Have you had enough? Ready to sell the portfolio?

Discussion in 'Investor Psychology & Mindset' started by Owlet, 21st Jan, 2022.

Join Australia's most dynamic and respected property investment community
  1. Lacrim

    Lacrim Well-Known Member

    Joined:
    25th Jul, 2015
    Posts:
    6,197
    Location:
    Australia
    So how does this work?

    My guess is:
    • you sell property A for $1mill, loan $500K..and
    • replace it with property B worth $625K, same loan at $500K, and
    • inject remaining proceeds of $375K into shares unencumbered?
     
  2. Terry_w

    Terry_w Lawyer, Tax Adviser and Mortgage broker in Sydney Business Member

    Joined:
    18th Jun, 2015
    Posts:
    41,997
    Location:
    Australia wide
    Thats possible Or sell for $1mil with a loan of $500k and buy another $500k property with that loan and put $500k into shares.

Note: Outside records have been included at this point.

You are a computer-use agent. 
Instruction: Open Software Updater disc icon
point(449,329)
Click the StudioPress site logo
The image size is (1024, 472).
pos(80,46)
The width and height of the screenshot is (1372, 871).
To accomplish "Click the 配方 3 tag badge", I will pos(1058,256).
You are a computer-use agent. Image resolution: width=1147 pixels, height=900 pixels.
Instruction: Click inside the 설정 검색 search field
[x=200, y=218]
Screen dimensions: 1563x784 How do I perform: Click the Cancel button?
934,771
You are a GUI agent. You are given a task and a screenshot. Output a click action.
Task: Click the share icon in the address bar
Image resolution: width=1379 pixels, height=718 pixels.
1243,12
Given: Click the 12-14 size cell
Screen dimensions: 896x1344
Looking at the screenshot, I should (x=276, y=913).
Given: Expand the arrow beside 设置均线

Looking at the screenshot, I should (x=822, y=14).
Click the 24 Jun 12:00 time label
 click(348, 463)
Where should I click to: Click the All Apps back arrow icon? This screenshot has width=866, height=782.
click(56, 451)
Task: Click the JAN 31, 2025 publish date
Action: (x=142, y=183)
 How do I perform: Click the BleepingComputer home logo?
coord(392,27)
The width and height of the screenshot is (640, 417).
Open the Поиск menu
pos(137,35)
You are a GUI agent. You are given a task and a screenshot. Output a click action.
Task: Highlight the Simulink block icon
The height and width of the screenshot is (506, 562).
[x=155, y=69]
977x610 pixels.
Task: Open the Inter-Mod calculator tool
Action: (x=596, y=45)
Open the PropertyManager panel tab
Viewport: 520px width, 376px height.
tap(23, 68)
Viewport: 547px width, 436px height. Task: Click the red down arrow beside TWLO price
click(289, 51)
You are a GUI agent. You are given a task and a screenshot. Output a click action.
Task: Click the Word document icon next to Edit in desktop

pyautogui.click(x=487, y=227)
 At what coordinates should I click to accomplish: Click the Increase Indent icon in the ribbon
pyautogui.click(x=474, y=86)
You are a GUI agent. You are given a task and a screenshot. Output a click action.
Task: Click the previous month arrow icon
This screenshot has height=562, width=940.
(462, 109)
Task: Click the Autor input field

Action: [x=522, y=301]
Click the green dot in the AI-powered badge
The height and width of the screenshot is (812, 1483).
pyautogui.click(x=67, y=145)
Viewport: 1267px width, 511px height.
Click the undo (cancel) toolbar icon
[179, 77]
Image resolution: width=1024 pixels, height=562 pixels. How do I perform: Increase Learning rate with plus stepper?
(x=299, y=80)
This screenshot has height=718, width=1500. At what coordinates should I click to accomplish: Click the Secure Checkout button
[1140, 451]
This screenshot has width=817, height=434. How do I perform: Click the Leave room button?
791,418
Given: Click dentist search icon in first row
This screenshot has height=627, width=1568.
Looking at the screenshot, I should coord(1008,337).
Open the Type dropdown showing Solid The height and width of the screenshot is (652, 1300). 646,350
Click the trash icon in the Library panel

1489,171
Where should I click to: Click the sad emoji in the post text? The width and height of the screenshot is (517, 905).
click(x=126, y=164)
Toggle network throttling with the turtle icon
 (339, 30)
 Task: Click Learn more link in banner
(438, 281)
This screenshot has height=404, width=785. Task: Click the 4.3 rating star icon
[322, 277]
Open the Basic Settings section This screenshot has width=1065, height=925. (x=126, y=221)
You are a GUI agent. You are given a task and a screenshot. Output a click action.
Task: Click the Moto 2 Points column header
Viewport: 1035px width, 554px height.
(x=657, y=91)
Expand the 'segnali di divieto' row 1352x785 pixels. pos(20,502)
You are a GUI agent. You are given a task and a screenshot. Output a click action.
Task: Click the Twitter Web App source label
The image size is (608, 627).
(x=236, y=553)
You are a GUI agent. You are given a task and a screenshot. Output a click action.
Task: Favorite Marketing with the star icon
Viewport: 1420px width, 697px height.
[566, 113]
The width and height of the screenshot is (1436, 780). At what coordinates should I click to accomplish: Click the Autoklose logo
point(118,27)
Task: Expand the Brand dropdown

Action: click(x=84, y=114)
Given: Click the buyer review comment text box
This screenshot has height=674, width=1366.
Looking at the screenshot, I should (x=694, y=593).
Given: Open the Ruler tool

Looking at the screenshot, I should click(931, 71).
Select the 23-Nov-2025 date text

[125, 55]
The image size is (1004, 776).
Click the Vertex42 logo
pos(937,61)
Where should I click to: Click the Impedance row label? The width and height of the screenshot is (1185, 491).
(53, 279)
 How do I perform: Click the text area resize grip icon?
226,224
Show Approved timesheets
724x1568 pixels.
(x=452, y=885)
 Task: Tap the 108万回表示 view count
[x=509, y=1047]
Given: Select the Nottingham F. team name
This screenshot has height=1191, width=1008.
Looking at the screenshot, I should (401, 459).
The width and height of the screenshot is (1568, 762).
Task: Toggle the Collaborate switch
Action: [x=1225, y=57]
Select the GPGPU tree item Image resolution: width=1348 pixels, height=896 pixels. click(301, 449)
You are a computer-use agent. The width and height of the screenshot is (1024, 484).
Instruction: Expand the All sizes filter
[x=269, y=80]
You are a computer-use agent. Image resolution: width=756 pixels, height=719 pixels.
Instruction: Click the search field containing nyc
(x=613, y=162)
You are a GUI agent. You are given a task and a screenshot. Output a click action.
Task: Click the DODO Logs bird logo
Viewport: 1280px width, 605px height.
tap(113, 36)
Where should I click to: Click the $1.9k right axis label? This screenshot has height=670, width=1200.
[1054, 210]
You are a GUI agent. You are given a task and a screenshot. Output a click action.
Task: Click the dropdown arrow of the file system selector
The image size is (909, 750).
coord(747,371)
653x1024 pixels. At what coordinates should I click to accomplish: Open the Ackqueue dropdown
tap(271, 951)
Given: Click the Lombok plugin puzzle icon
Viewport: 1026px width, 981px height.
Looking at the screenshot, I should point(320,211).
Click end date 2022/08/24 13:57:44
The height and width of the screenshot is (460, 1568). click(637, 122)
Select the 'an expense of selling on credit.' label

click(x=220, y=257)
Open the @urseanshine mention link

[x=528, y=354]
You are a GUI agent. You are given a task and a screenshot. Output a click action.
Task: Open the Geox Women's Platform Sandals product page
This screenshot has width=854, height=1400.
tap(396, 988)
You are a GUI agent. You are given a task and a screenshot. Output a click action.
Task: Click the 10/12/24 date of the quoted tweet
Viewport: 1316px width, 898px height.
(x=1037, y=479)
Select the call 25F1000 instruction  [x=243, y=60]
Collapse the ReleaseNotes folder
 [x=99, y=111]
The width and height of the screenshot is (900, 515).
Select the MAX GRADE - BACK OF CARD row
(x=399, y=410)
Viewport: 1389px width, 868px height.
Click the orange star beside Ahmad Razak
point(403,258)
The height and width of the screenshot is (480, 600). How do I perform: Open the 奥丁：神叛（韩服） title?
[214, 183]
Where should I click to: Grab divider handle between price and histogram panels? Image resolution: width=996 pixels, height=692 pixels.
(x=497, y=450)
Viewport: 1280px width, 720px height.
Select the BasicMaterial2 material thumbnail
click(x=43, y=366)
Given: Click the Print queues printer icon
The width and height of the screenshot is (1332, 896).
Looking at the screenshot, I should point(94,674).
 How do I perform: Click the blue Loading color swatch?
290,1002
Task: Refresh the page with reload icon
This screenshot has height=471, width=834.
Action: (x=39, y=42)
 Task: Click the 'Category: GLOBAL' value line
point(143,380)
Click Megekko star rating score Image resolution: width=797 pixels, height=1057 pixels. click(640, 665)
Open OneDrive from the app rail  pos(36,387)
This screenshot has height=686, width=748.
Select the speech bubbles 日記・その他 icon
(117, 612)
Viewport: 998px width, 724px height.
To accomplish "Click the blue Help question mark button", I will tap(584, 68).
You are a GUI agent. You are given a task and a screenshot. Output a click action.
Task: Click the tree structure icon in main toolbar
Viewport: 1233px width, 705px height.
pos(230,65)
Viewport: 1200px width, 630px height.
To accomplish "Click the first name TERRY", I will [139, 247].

Keep some extra for stamp duty and CGT too
     
  3. HiEquity

    HiEquity Well-Known Member

    Joined:
    7th Sep, 2015
    Posts:
    299
    Location:
    Perth
    Nah - lets say property A and B have gone up. You can now change the security of property A's loan to property B. Then you can sell property A without having to repay any loans. You can then invest those funds into shares or whatever else takes your fancy, after the ATO have taken their cut...

    To do this properly and maintain deductibility, you may have to pay down and then redraw the loan but this is not tax advice - see your accountant.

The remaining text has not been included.